TASK DETAILS :: Starting at the line that contains "Task: Enable the Tips payment option", reproduce only the lines through the end of the data, exactly, including both the first and the last; skip the pictures.

---------- DATASET

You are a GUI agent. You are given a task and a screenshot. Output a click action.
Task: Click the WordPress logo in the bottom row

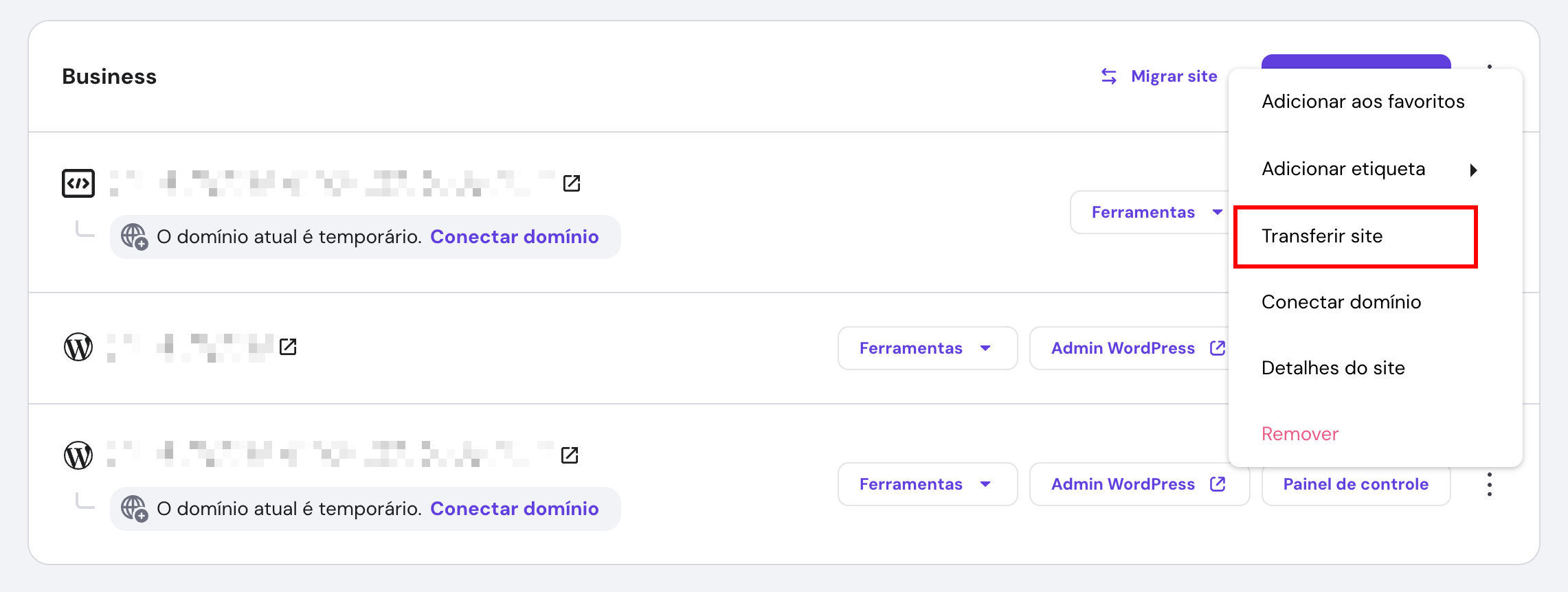coord(78,455)
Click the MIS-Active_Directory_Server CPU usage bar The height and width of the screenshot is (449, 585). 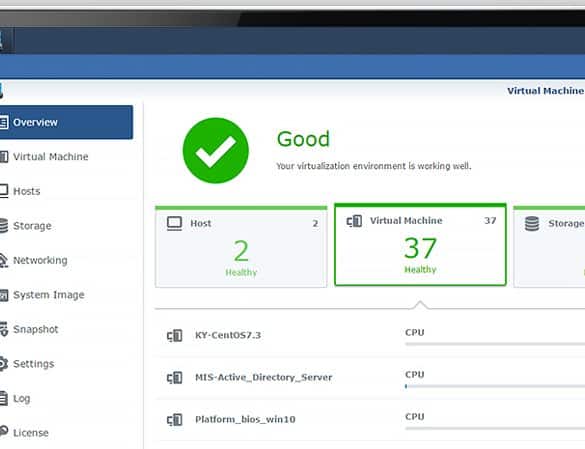[495, 386]
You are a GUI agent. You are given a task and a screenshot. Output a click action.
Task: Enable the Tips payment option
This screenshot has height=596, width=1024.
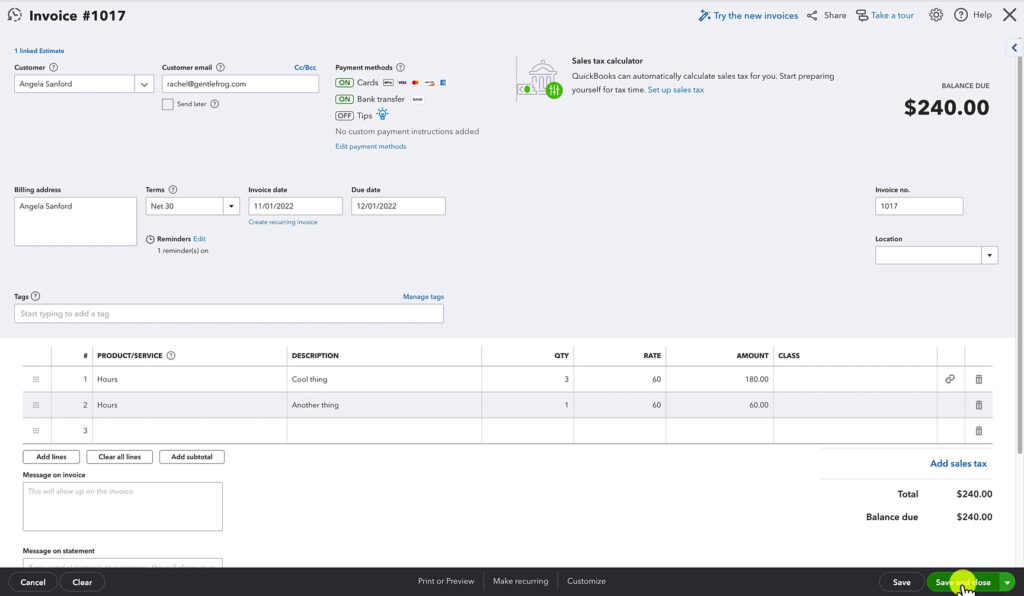342,115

--------------------

TASK SOLUTION ::
Task: Enable the Tips payment option
This screenshot has height=596, width=1024.
342,115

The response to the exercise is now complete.